Track #7: Waitin’ On A Sunny Day – Bruce Springsteen
“Sun shower” is the term my family has always used to describe those types of rain storms that occur when the sun is still shining bright. In the summer of 2002, Bruce released The Rising. Track #3, “Waitin’ On A Sunny Day,” was my favorite at the time, primarily because the opening line reminded me of a sun shower: It’s rainin’ but there ain’t a cloud in the sky. But the line that followed–must’ve been a tear from your eye– always confused me. My 7-year-old mind couldn’t yet grasp the metaphorical language. I was entranced by the sun shower imagery and the upbeat melody.
My dad and I were driving to the neighborhood pool one afternoon that same summer. My dad, in the driver’s seat, placed The Rising CD into his walkman, which was connected to his car’s radio through a cassette adapter. I requested track #3 from the backseat. With my hand out the window, I quietly sang along to the lyrics while feeling the warm breeze gently hit my palm as my dad drove.
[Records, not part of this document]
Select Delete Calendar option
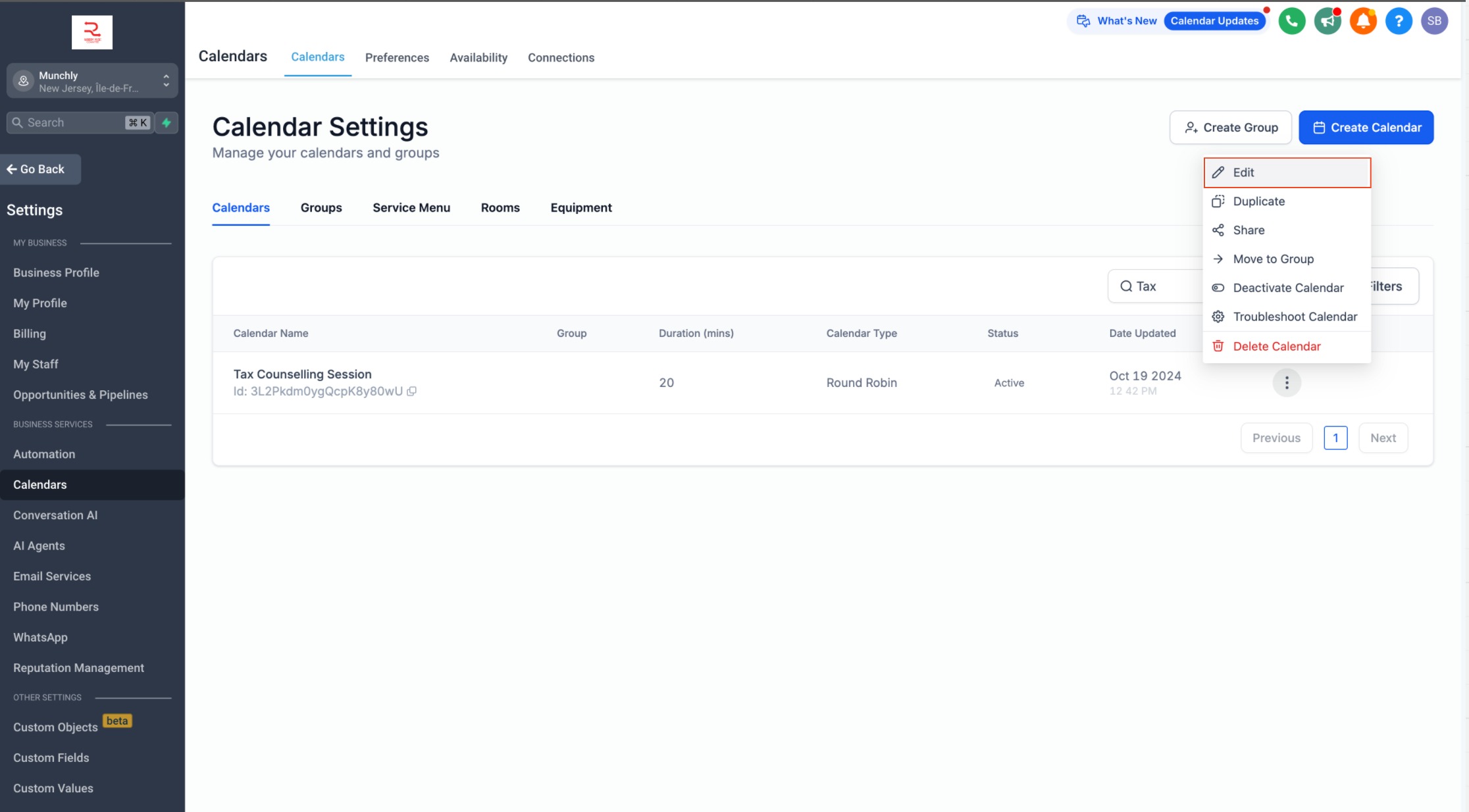The width and height of the screenshot is (1469, 812). 1276,346
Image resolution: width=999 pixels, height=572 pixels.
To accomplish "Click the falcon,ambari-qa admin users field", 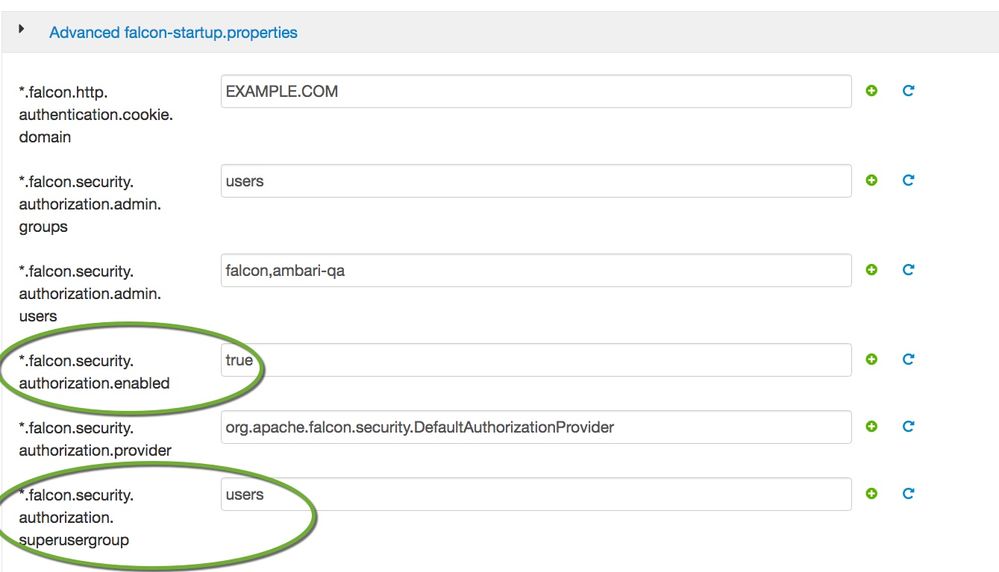I will click(x=536, y=271).
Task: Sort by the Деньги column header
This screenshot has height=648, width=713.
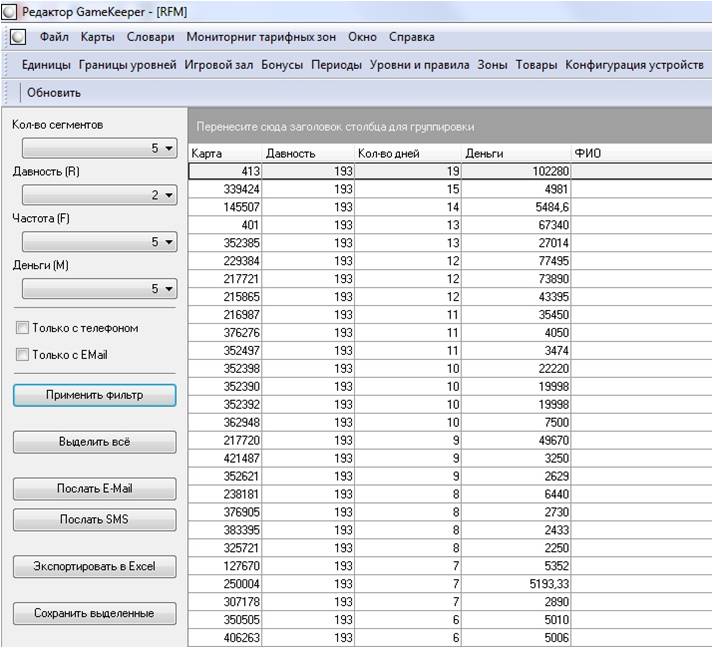Action: click(x=516, y=154)
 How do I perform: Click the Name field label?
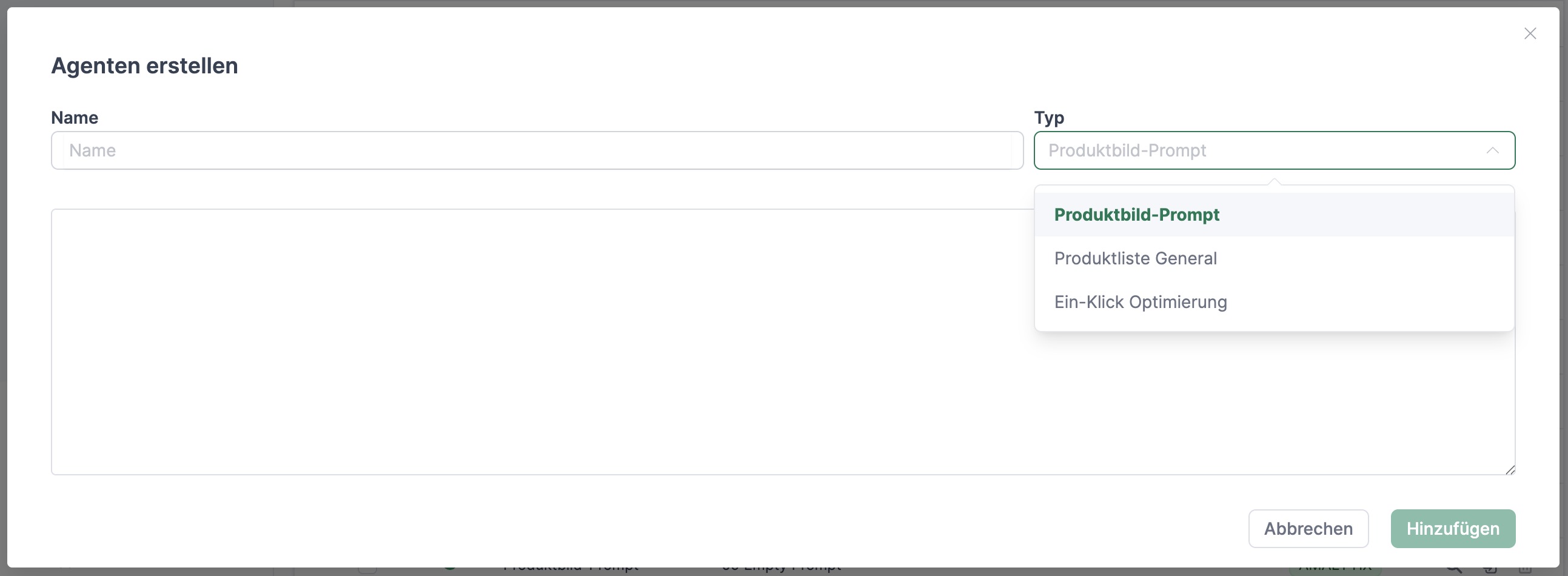tap(74, 118)
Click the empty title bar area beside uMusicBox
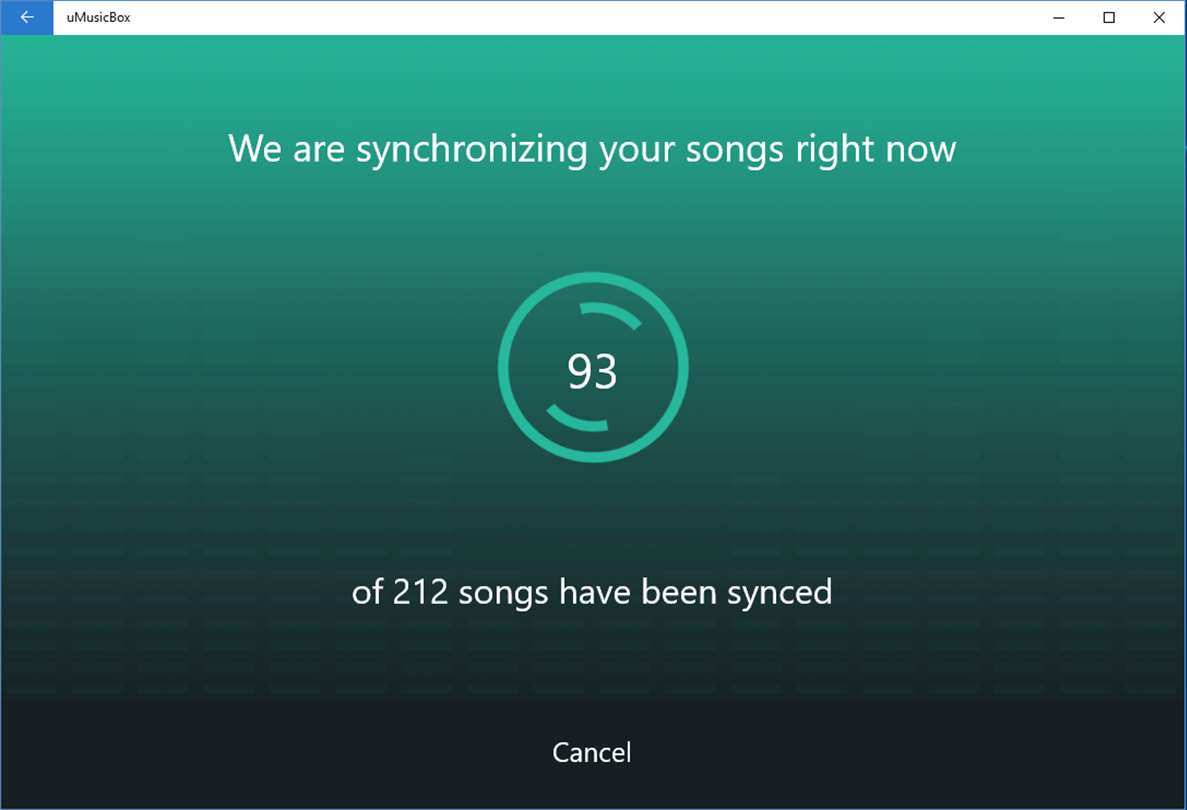 (x=583, y=17)
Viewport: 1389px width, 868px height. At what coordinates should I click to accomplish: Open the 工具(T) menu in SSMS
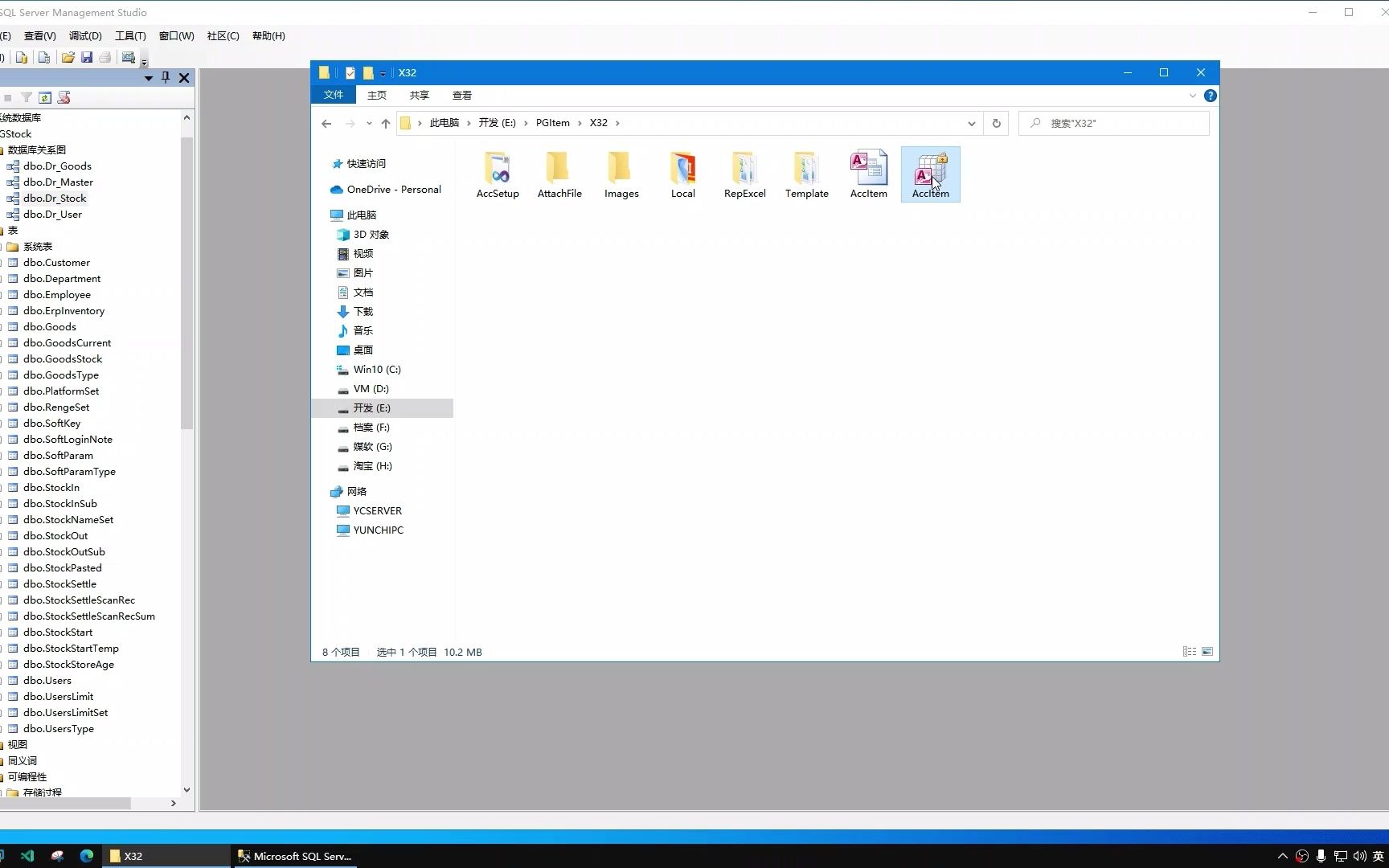(x=129, y=35)
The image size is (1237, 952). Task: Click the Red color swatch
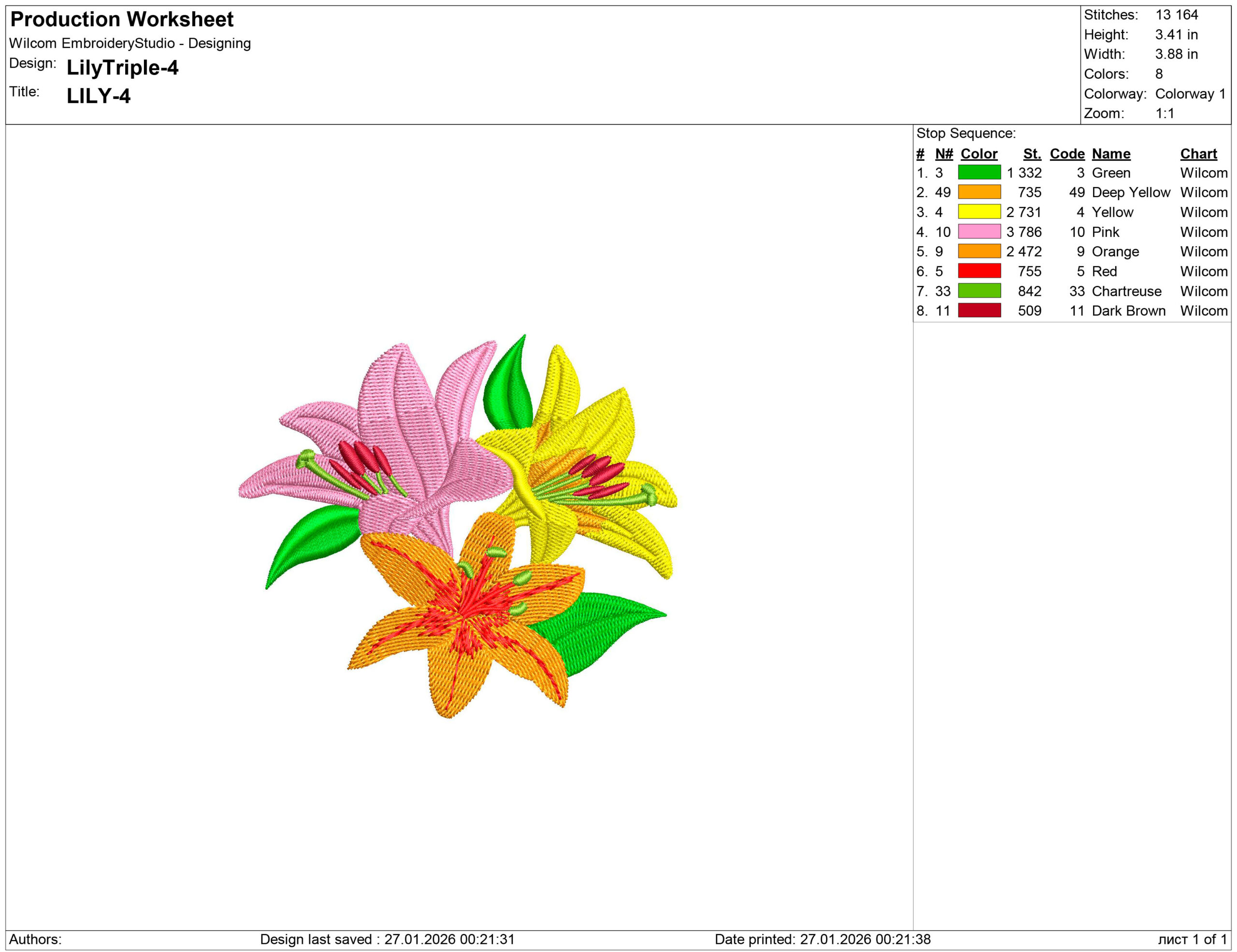(978, 271)
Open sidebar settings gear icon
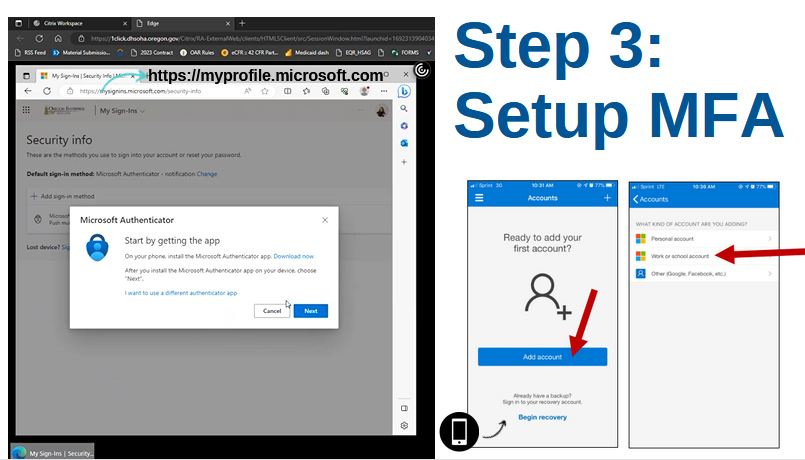Viewport: 805px width, 460px height. pyautogui.click(x=404, y=425)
I hadn’t realized he’d turned down the music until we reached a stop sign. He looked at me in the backseat through the rearview mirror and, with a slight sense of pride, asked “Do you know all the words?” I think so, I said. He started the song over and listened to me sing the rest of the ride, frequently glancing away from the road and smiling at me through the mirror. When I stumbled or struggled to recall the correct lyrics, he’d chime in and sing-along until I was back on track.
I’m waitin’, waitin’ on a sunny day
Gonna chase the clouds away
Waitin’ on a sunny day
I was pulled back to reality when, through my headphones, I heard a rustling sound. The breeze coming through my window whisked a pile of papers off my desk, and they began dancing around my room, eventually landing beside me on the rug. Outside, the thunder had grown closer. I could hear the rain slapping loudly against the house. A small puddle had accumulated on my windowsill. I stood up and pulled the window closed, and the noise of the storm became distant, leaving me to sit comfortably in the quiet of my mind.